──────── Estratto del documento ────────

Ora parla uno che non ha la bacchetta magica per risolvere tutti i problemi dell’Italia. Sono tentato di credergli.
Siamo all’ultimo intervento di ‘sto strazio.
Io, che non sono un millennial, ho attaccato un power bank al mio smartphone, ‘chè si stava scaricando la batteria.
C’è Matteo che presenta il simbolo della nuova casa. Ma la prende lunga.
Dialogo a distanza con Salvini in piazza San Giovanni: “questa casa è a prova di ruspa”, pare che Salvini stia sparando insulti verso Renzi, ma non si erano sfogati da Vespa?

Il simbolo poi è quello che avevo scelto io: ma non è che sia ‘sto granché, preferivo quello di makkox. Bravo il Matteo a creare suspense con una menata del genere.

Bene, me ne sono andato, magari ripasso domani mattina a vedere che fanno, mentre aspetto il treno, ma posso cominciare a tirare qualche somma.
Io il voto glielo do. Non so se mi iscrivo al partito, voglio guardare bene questo manifesto dei valori che hanno elaborato, ci sono un paio di cose che non mi convincono. In ogni caso farei entrambe le cose (votarli e iscrivermi) per il motivo che accennavo nell’altro post: la mancanza di alternative.
Insomma sono un po’ deluso.
Uno dei motivi della delusione è questo insistere sulla quota 100 senza prevedere soluzioni alternative, ma di questo ho parlato ieri. L’altro aspetto deludente è che Italia Viva si presenta come un partito decisamente verticistico, con scarsa partecipazione dal basso. Renzi, anche se dice il contrario, non vuole una base con delle idee, delle proposte, vuole una clack, un serbatoio di voti e di donazioni.
Non puoi creare un partito nel 2019 senza prevedere un meccanismo di partecipazione via rete, questi comitati civici hanno solo connotazioni locali, potranno far emergere temi di interesse locale (che come tali saranno ignorati). Gli input dal basso che siano di natura generale rischiano inevitabilmente di essere filtrati. Faccio un esempio molto estremizzato che mi sembra renda l’idea: supponiamo che ci sia qualcuno in un comitato che ha una proposta che tendenzialmente sarebbe accettata da una persona in ogni comune. Sarebbe una proposta buona, di fatto condivisibile da un migliaio di persone. Ma se l’organizzazione ha struttura territoriale un’idea del genere non ha possibilità di emergere in qualunque comune sia presentata, perché risulterebbe supportata solo da una persona.

──────── Dati archiviati ────────

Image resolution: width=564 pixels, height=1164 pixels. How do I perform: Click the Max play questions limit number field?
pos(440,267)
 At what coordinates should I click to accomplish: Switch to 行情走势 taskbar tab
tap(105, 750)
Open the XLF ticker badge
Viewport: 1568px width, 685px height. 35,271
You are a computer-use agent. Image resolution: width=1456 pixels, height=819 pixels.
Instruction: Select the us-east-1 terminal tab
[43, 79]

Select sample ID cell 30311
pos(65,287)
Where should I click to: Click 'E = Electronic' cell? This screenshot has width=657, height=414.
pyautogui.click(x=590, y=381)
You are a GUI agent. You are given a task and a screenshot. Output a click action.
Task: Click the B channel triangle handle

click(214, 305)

────────

Cosa si chiede —
A - Risponda alle seguenti domande sull'estratto.
(i) Che cosa ha collegato l'autore al proprio smartphone?
(ii) In quale piazza si trova Salvini?
(iii) Quale partito viene definito decisamente verticistico?
B - Trascriva fedelmente il passo dell'estratto che va da "Siamo all’ultimo intervento" fino a "tirare qualche somma." incluso.

Soluzioni —
A -
(i) Un power bank.
(ii) In piazza San Giovanni.
(iii) Italia Viva.

B -
Siamo all’ultimo intervento di ‘sto strazio.
Io, che non sono un millennial, ho attaccato un power bank al mio smartphone, ‘chè si stava scaricando la batteria.
C’è Matteo che presenta il simbolo della nuova casa. Ma la prende lunga.
Dialogo a distanza con Salvini in piazza San Giovanni: “questa casa è a prova di ruspa”, pare che Salvini stia sparando insulti verso Renzi, ma non si erano sfogati da Vespa?

Il simbolo poi è quello che avevo scelto io: ma non è che sia ‘sto granché, preferivo quello di makkox. Bravo il Matteo a creare suspense con una menata del genere.

Bene, me ne sono andato, magari ripasso domani mattina a vedere che fanno, mentre aspetto il treno, ma posso cominciare a tirare qualche somma.